Regression result and scatter plot relating x to y:

The residuals scatter plot seems fairly random with no discernible pattern to me, but the QQ plot shows a slight curvature and Shapiro-Wilk test rejects the null hypothesis so I assumed there might be some non linear relationship between x and y. I tried then applying a few transformations like sqrt(x), log(x) or x^2 to the input vector and to my surprise the Pearson correlation barely changes.

With x^2 it goes down to 0.58, for log(x) and sqrt(x) the correlation increases by about 0.002 and 0.003 compared to just x. Performing regression on the transformed variable also yields very similar results to the non transformed variable and the QQ plot still shows the same slight curvature.

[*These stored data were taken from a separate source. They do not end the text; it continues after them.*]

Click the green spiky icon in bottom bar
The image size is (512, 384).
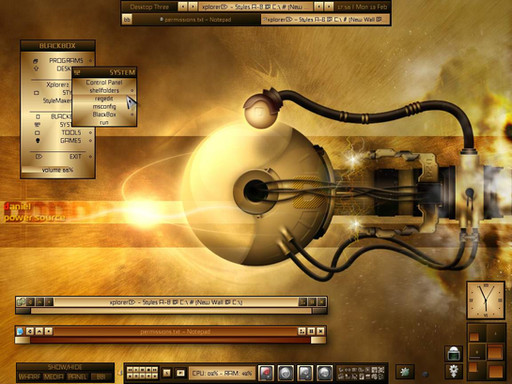405,372
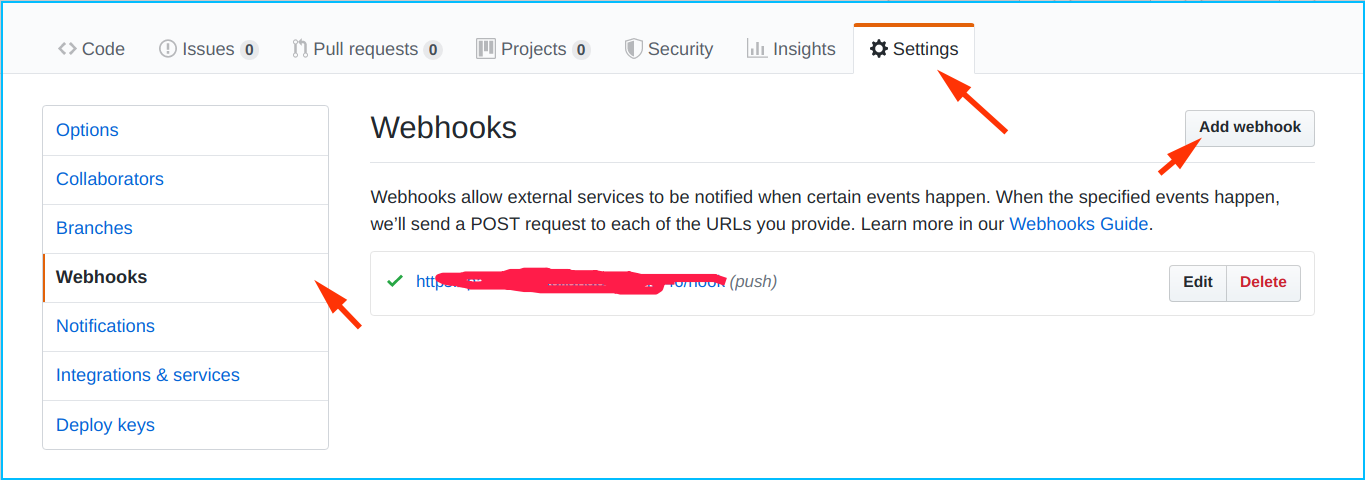
Task: Click the Security shield icon
Action: click(x=633, y=49)
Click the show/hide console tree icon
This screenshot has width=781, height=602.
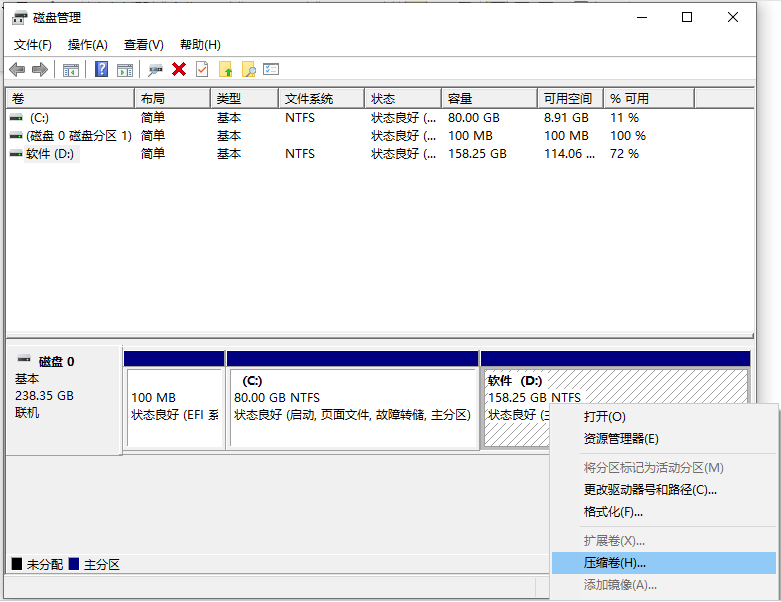point(71,69)
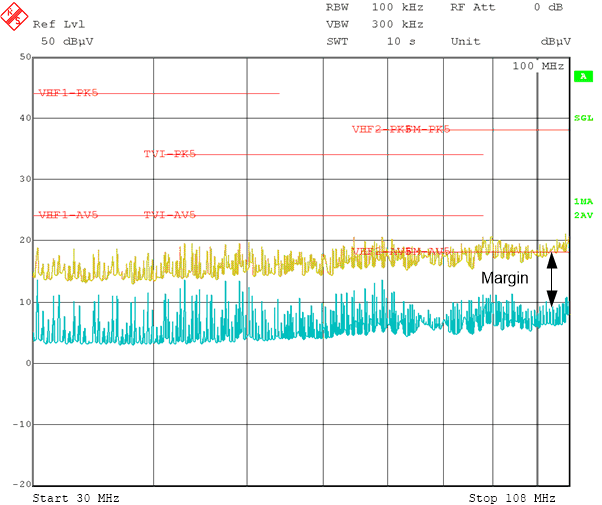This screenshot has height=505, width=602.
Task: Select the 1MA trace mode label
Action: (583, 201)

At first I thought there was a mistake in my code, but I checked it several times and I'm fairly confident that's not the case, so now I'm wondering what kind of conclusions can I take away from this. Maybe y is related to x through a combination of linear and non linear terms? Maybe some other unknown variable that is collinear to x but has non linear relation to y is the cause of the curvature in the QQ plot? Maybe there's some other variable transformation I haven't tried that could explain it? What other method could I use to further explore the relationship between the two variables?

Answer 1

Don't be surprised that Pearson correlation coefficients aren't greatly affected by log or square-root or square or similar simple monotonic transformations of $X$ in your case. The rank orders aren't affected by the transformation, meaning that non-parametric correlations aren't affected. In terms of the Pearson correlation:

$$\rho_{X,Y}=\frac{\operatorname{E}[(X-\mu_X)(Y-\mu_Y)]}{\sigma_X\sigma_Y} $$

when $X$ is transformed and $Y$ isn't, it's a matter of how much the transformation of $X$ moves values above and below the mean in the transformed scale, relative to the corresponding change in $\sigma_X$. The net effect can be very small. The sample Pearson correlation is biased and not robust, further complicating attempts at intuition in practice.

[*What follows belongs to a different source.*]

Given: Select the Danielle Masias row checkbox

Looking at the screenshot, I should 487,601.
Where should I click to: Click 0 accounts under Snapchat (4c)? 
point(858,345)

Consider the following bivariate normal data in R; you need to have the mvtnorm package available:

set.seed(303)
norm2 <- mvtnorm::rmvnorm(300,mean=c(1,1),sigma=matrix(c(.1,-.059,-.059,.1),byrow=TRUE,nrow=2))
norm2 <- data.frame(norm2)
names(norm2) <- c("x","y")
norm2$y <- 35 * norm2$y ## get roughly into reported ranges of values
plot(y~x,data=norm2) ## not shown, similar to cloud in the plot from the question, no outlier
with(norm2,cor(y,x))
# [1] -0.5559027
with(norm2,cor(y,x^2))
# [1] -0.5400946
with(norm2,cor(y,log(x)))
# [1] -0.5426008
with(norm2,cor(y,sqrt(x)))
# [1] -0.5546897

If you don't have a solid theoretical reason for a particular transformation, it's often good to let the data suggest the functional form of the relationship by modeling the continuous predictor variable with a regression spline.

Also, see the discussion on: Is normality testing 'essentially useless'? I would worry more about the potential high-leverage point noted by @dipetkov, but you need to apply your knowledge of the subject matter.